Rail characteristics
- No. of tracks: 2

History
- Opened: April 18, 1905

Statistics
- Daily traffic: 45.8 trains per day (as of 2014^{[update]})

Location
- Interactive map of Thebes Bridge

= Thebes Bridge =

Railroad bridge across the Mississippi River

The Thebes Bridge is a five-span cantilever truss bridge carrying the Union Pacific Railroad (previously carried the Missouri Pacific and Southern Pacific, in a joint operation) across the Mississippi River between Illmo, Missouri and Thebes, Illinois. It is owned by the Southern Illinois and Missouri Bridge Company, now a Union Pacific subsidiary.

==History==
The Southern Illinois and Missouri Bridge Company was incorporated in Illinois on December 28, 1900, to own the bridge and 4.64 mi of connecting rail line. It was initially owned equally by the Chicago and Eastern Illinois Railroad, Illinois Central Railroad, Missouri Pacific Railway, St. Louis, Iron Mountain and Southern Railway, and St. Louis Southwestern Railway.

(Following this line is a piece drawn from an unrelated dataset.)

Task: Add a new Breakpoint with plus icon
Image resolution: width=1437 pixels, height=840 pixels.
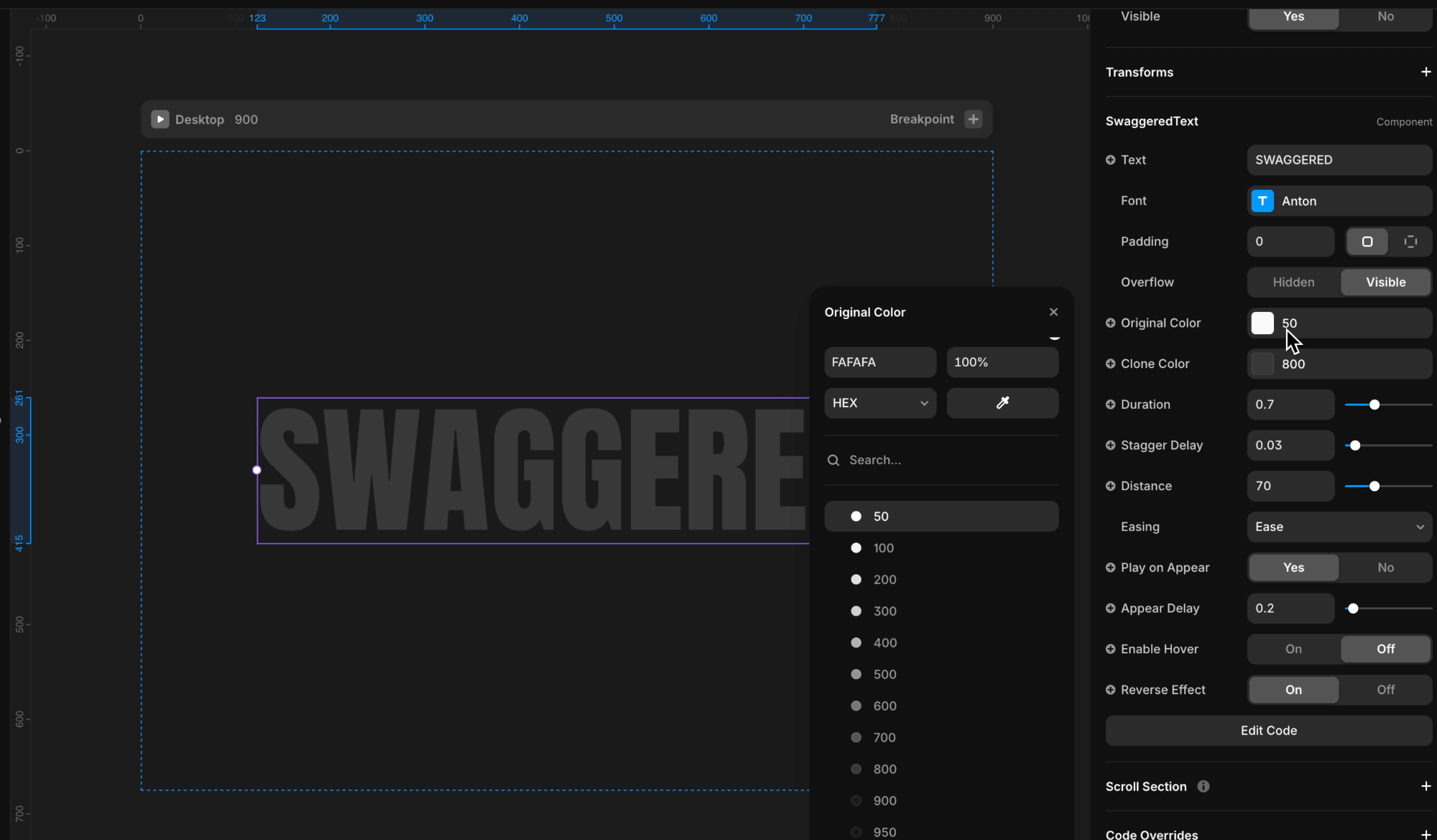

Following approval of the bridge plans in 1902, limited construction activities began that year. Following litigation over right of way that prevented certain work from proceeding from May 1902 to April 1903, construction continued with the concrete arch approach structures in 1903, and the bridge superstructure itself in 1904. The legal issues "delayed considerably" the completion of the Missouri approach work, one of the main river piers, and led to an increased expense in constructing the superstructure. The bridge was dedicated in May 1905.

The designer of the bridge was Polish-American engineer Ralph Modjeski. Contractors included C. Macdonald & Co. of New York, J.S. Paterson Construction Company of Chicago, MacArthur Brothers of Chicago, and American Bridge Company of New York. The American Bridge Company in turn subcontracted the superstructure's erection to Kelley-Atkinson Construction Co of Chicago.

The Missouri Pacific and SLIM&S merged in 1917, and in 1945 the C&EI sold its 1/5 share to the Missouri Pacific, giving the latter company, since merged into the UP, a majority interest.